▽
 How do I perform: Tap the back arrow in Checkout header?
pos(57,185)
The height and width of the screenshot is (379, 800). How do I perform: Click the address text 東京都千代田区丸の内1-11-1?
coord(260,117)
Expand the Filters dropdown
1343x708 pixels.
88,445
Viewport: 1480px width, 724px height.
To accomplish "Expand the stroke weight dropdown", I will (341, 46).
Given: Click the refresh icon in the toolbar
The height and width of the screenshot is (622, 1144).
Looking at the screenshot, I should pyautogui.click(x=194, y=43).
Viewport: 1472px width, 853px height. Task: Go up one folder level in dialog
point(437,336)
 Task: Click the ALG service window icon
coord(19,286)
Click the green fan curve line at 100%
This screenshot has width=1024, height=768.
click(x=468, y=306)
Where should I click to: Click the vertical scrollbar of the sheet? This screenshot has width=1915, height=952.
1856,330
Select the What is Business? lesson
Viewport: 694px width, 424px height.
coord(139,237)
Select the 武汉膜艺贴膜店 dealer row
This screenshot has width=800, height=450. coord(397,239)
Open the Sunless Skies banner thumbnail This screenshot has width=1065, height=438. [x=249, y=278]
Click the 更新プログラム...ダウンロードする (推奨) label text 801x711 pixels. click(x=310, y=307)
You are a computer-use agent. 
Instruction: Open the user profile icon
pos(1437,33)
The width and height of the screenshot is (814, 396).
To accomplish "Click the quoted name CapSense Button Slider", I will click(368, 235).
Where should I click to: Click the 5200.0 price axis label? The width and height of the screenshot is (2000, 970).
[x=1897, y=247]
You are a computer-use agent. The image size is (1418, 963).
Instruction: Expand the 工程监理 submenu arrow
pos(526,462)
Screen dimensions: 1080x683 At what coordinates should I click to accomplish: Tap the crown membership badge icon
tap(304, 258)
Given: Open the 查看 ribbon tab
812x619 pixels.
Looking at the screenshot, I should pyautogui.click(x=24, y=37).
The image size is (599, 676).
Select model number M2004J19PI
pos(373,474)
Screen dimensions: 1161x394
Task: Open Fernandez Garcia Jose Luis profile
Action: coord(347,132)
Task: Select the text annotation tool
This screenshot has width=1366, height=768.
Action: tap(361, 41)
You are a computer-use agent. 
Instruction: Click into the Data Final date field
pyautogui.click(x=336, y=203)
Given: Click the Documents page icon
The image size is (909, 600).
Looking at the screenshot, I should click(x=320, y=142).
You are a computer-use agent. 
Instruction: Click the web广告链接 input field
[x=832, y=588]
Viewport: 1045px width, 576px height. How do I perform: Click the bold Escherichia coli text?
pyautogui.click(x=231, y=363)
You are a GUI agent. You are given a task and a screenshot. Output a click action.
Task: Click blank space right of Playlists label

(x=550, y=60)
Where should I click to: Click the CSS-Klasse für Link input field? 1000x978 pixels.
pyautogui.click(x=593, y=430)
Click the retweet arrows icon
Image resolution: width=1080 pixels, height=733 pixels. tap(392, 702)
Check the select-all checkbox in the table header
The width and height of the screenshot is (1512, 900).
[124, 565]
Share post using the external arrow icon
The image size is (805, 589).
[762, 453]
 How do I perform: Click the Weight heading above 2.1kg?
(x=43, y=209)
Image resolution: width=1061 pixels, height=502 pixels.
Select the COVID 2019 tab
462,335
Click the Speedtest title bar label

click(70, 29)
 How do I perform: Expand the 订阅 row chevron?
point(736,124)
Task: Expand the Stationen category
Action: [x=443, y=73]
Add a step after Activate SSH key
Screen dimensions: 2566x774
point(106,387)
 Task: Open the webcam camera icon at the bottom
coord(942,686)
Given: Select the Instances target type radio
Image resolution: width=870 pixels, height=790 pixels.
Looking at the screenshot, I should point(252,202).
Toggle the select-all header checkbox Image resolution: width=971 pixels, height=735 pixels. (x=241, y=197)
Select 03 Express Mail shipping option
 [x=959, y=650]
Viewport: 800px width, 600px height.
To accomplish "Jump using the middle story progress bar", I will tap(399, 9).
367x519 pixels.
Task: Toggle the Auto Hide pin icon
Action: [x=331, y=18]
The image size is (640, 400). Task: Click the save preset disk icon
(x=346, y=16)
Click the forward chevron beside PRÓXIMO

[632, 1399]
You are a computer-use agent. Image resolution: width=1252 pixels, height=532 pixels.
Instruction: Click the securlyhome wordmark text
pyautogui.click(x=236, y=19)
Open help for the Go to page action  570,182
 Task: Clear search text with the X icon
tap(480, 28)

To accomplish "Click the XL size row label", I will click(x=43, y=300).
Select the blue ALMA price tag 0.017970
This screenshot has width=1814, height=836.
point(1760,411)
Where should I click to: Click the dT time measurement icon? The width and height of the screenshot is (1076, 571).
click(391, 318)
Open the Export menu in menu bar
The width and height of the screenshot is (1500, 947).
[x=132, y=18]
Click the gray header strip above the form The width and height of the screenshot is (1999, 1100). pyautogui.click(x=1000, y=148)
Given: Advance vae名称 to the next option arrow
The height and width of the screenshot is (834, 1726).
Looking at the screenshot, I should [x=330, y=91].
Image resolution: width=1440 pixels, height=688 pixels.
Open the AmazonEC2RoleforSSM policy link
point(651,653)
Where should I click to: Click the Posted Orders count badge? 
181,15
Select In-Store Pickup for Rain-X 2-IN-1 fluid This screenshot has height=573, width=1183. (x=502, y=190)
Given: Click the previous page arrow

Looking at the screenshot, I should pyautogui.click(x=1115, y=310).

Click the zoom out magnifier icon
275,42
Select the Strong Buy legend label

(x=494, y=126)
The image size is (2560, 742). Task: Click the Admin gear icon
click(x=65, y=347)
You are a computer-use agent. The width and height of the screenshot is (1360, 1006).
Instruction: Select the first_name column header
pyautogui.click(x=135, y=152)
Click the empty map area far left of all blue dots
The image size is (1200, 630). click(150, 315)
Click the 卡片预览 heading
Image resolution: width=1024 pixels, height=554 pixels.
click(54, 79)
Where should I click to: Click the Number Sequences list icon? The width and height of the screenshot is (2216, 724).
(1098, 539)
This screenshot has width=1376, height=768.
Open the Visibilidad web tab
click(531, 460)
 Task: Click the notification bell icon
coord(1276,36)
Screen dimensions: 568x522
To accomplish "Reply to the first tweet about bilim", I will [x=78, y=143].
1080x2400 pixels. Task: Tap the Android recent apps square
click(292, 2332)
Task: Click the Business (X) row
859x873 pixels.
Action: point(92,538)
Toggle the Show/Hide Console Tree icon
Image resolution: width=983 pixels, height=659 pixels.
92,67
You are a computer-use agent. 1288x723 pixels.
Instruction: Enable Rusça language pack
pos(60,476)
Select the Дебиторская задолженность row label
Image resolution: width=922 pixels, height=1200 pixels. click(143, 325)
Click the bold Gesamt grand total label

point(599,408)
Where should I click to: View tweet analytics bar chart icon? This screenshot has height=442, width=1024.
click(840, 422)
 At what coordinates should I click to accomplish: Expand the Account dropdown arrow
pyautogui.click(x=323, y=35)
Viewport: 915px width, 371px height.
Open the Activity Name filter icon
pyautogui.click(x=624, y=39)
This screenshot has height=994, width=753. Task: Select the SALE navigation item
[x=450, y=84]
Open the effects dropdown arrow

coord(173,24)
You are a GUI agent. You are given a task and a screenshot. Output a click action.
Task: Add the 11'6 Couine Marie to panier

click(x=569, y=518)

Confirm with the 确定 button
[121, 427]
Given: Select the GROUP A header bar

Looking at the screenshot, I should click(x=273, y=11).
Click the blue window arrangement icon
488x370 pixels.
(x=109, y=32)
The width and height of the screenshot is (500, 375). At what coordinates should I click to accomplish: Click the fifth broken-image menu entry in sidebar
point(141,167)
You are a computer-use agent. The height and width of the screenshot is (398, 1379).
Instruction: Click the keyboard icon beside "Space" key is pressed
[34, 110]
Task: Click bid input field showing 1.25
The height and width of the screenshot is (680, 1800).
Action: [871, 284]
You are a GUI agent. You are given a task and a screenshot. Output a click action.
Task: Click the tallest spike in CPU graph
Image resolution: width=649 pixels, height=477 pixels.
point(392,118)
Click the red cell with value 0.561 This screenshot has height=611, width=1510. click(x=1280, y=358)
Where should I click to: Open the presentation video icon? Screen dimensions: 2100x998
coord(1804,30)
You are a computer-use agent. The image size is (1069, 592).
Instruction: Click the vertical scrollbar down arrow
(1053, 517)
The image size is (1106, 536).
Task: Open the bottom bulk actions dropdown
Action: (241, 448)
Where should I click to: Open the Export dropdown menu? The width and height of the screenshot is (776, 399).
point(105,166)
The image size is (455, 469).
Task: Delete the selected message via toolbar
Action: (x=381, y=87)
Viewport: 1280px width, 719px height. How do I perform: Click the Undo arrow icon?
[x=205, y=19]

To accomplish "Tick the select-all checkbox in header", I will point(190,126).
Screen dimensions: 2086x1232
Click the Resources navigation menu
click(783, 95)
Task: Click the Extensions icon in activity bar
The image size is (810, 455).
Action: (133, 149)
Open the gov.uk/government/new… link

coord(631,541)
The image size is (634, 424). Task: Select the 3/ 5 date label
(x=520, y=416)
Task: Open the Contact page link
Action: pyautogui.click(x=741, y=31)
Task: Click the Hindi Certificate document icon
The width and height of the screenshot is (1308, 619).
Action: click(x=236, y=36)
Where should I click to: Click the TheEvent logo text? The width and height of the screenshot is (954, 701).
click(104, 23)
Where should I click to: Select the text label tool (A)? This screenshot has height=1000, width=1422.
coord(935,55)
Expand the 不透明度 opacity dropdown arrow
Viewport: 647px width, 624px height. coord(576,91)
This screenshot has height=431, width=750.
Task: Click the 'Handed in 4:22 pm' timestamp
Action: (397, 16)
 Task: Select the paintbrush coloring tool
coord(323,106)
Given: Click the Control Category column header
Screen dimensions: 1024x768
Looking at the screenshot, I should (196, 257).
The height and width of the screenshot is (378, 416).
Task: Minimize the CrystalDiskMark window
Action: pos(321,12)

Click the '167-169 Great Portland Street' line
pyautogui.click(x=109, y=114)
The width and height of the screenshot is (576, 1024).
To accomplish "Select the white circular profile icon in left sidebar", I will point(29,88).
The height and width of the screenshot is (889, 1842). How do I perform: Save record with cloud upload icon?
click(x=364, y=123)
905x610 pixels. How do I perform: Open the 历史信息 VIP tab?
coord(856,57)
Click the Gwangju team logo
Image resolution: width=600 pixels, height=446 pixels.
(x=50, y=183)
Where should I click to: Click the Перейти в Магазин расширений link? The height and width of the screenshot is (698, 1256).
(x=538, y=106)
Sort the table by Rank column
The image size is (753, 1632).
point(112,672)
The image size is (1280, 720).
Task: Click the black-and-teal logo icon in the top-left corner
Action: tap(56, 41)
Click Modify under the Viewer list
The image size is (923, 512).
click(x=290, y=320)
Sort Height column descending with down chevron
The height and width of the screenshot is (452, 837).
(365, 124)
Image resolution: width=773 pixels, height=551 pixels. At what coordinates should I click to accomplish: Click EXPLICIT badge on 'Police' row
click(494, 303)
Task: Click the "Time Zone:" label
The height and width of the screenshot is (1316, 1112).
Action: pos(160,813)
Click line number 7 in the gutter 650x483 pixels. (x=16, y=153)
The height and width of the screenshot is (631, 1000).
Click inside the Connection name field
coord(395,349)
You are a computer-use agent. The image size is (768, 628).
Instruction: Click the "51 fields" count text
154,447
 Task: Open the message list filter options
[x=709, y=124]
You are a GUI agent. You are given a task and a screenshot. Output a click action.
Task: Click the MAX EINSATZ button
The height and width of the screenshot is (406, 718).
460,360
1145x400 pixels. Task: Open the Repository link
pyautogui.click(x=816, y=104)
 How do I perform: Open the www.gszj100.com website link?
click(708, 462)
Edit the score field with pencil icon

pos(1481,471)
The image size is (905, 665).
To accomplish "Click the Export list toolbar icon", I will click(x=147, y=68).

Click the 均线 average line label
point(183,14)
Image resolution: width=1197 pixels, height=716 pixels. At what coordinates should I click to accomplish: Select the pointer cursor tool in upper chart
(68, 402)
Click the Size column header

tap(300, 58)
△
## About this exercise
With the first line of the material as the start and the line containing "Given: Click the refresh icon in the toolbar" as the end, repeat that span exactly and add nothing.

## Solution to this task
 How do I perform: Tap the back arrow in Checkout header?
pos(57,185)
The height and width of the screenshot is (379, 800). How do I perform: Click the address text 東京都千代田区丸の内1-11-1?
coord(260,117)
Expand the Filters dropdown
1343x708 pixels.
88,445
Viewport: 1480px width, 724px height.
To accomplish "Expand the stroke weight dropdown", I will (341, 46).
Given: Click the refresh icon in the toolbar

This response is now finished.